Exercise description
Skip the pictures and restate, word for word, the lines from the one containing "The image size" to the end of the data below.

------ Raw data

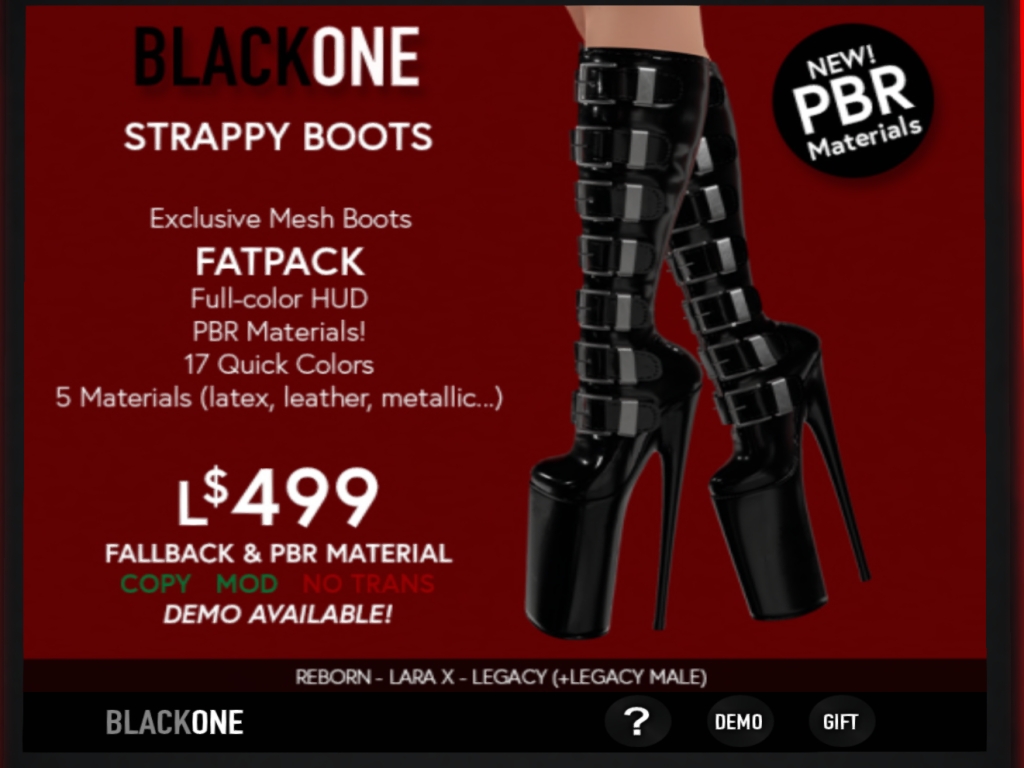This screenshot has height=768, width=1024.
Task: Click the DEMO AVAILABLE! text
Action: (278, 614)
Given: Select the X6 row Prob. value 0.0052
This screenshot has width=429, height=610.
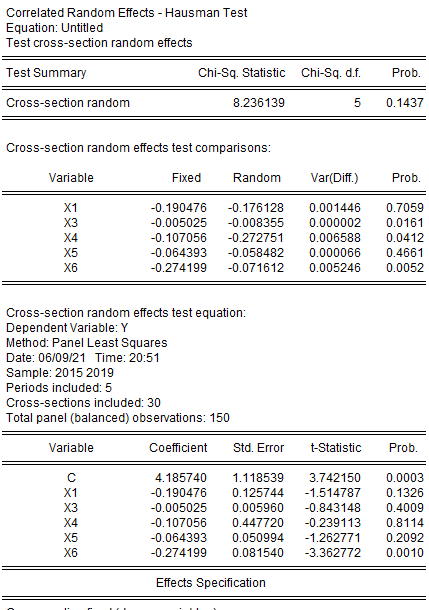Looking at the screenshot, I should click(404, 268).
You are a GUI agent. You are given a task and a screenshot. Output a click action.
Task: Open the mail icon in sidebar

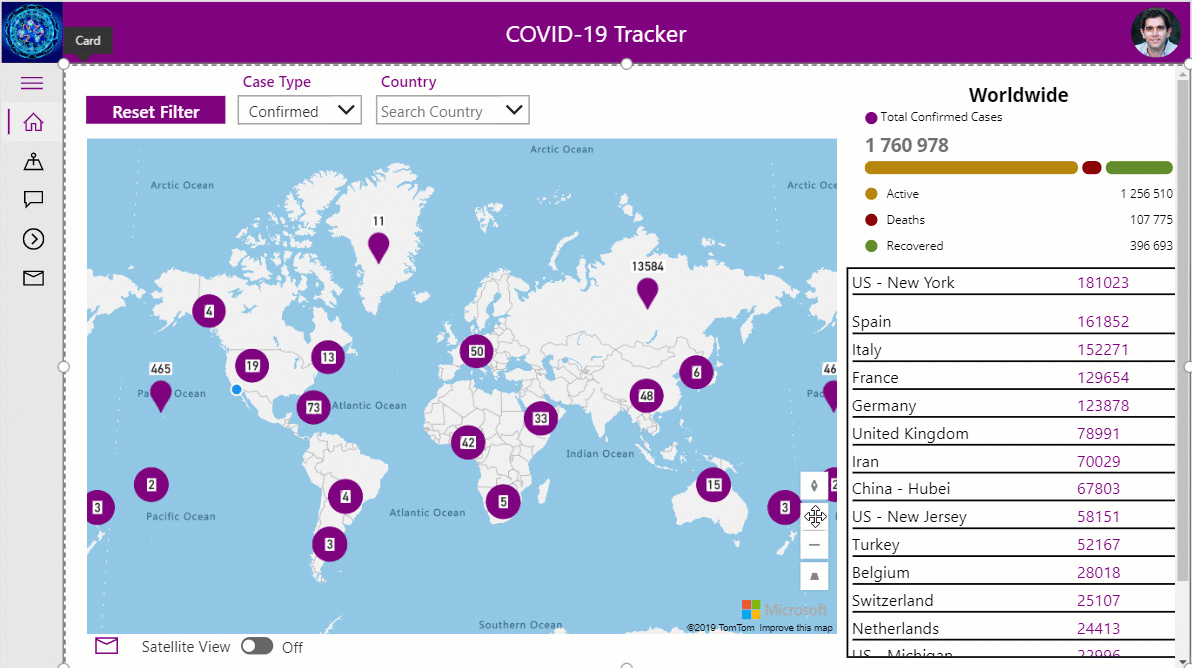click(x=33, y=278)
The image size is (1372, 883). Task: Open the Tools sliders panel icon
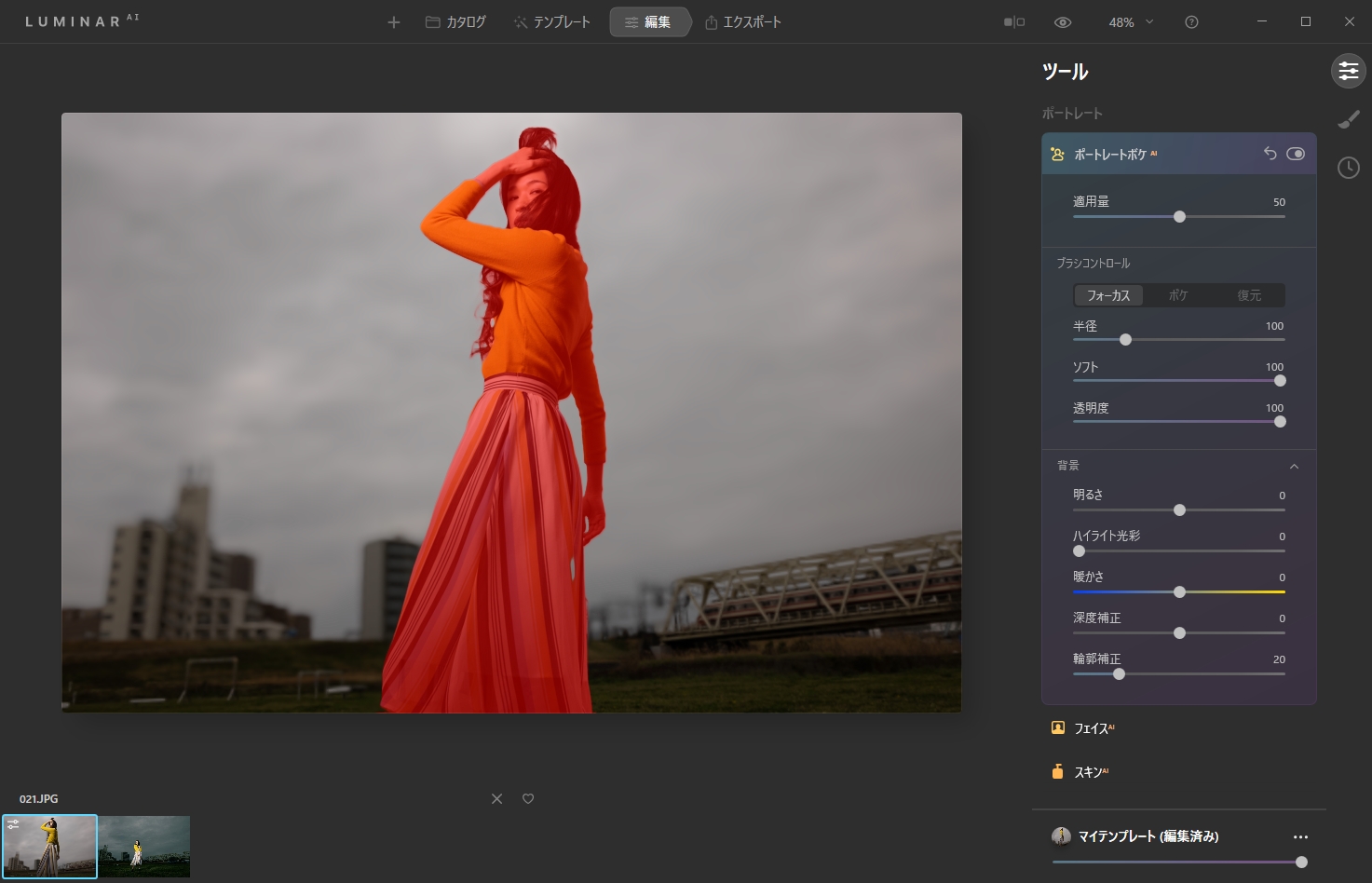click(1348, 71)
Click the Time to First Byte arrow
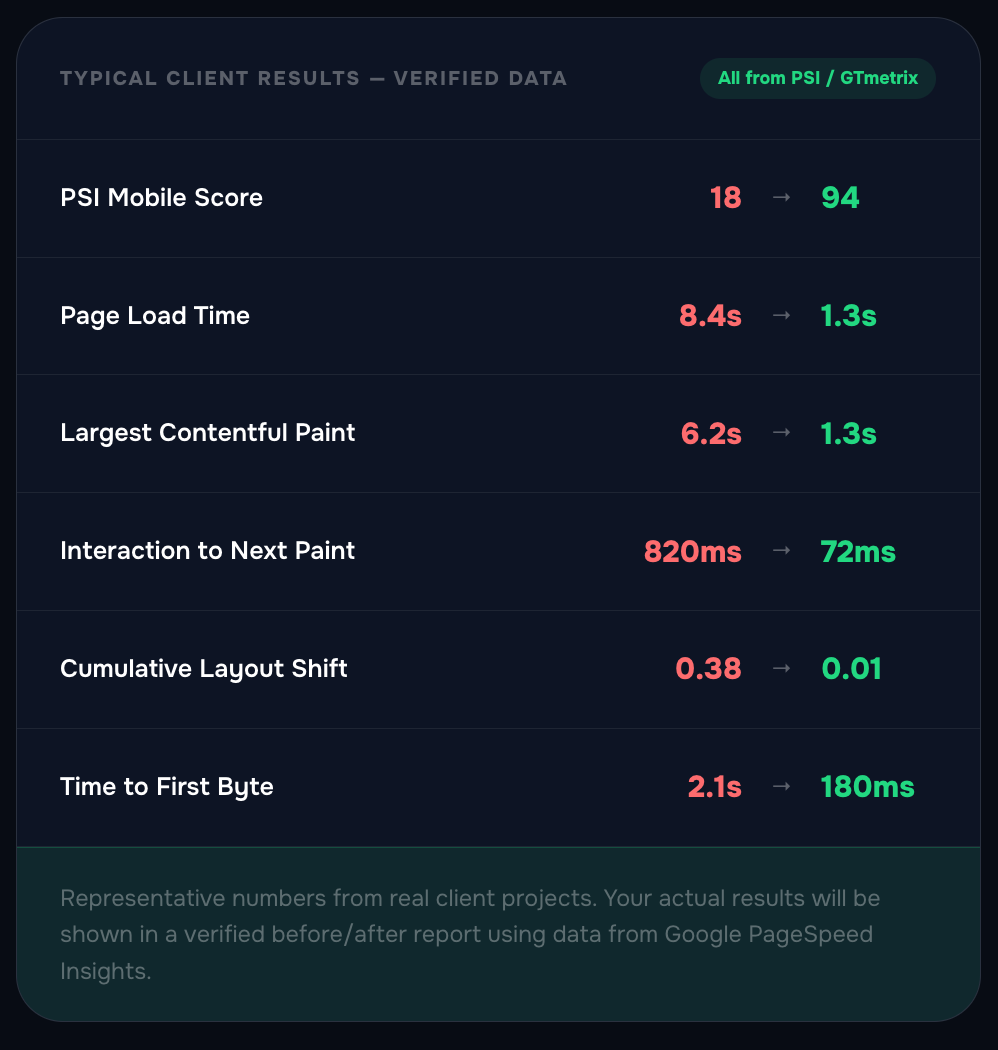 point(782,787)
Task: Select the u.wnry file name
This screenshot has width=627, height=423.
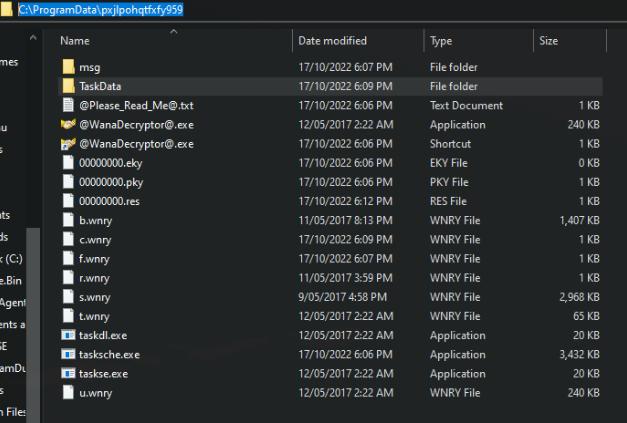Action: pyautogui.click(x=95, y=393)
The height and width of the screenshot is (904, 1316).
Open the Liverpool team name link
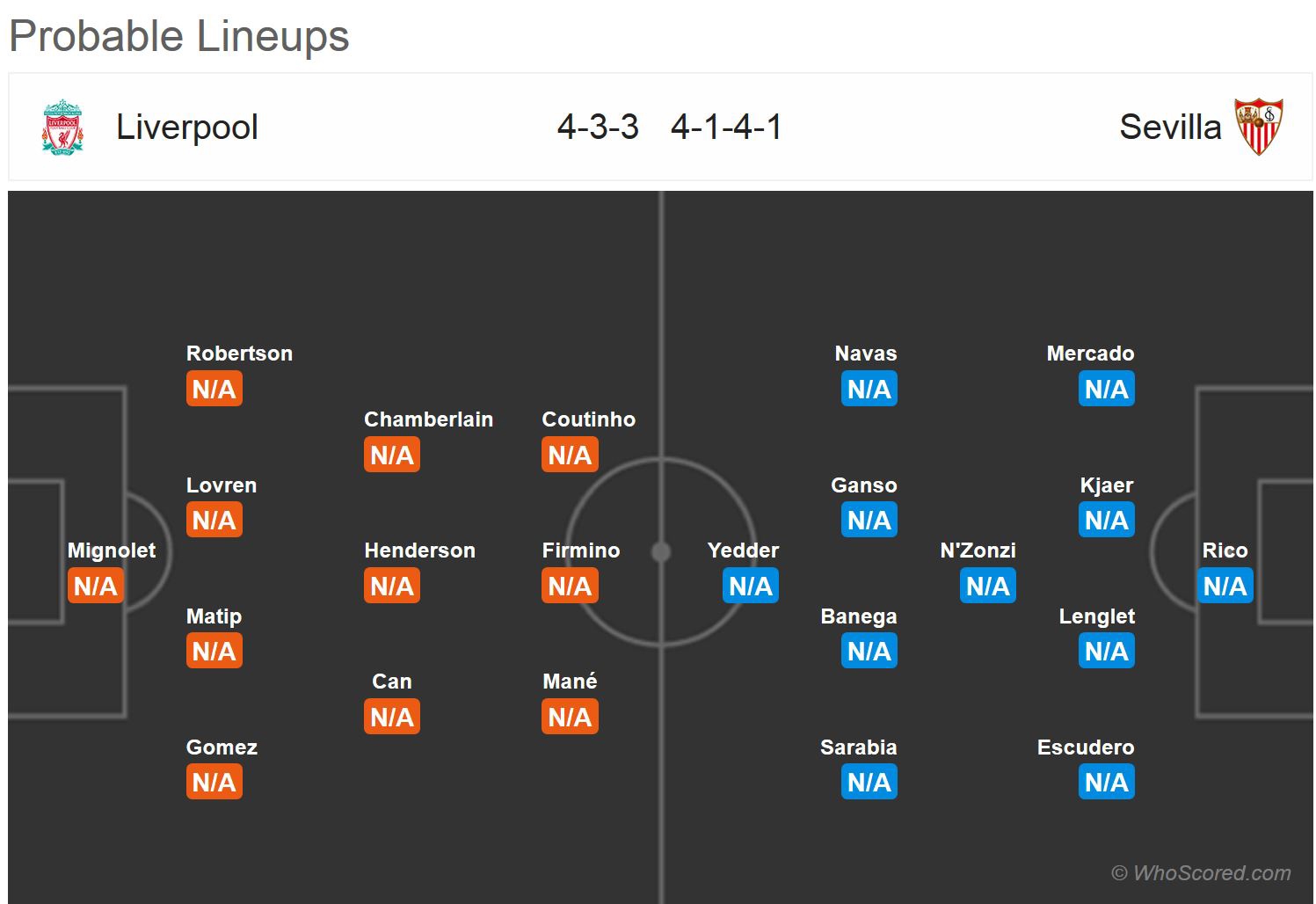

------------

Answer to the exercise
The image size is (1372, 883). Task: Open the Tools sliders panel icon
click(1348, 71)
Click the Time to First Byte arrow
 point(782,787)
Task: Select the u.wnry file name
This screenshot has width=627, height=423.
Action: pyautogui.click(x=95, y=393)
The height and width of the screenshot is (904, 1316).
Open the Liverpool team name link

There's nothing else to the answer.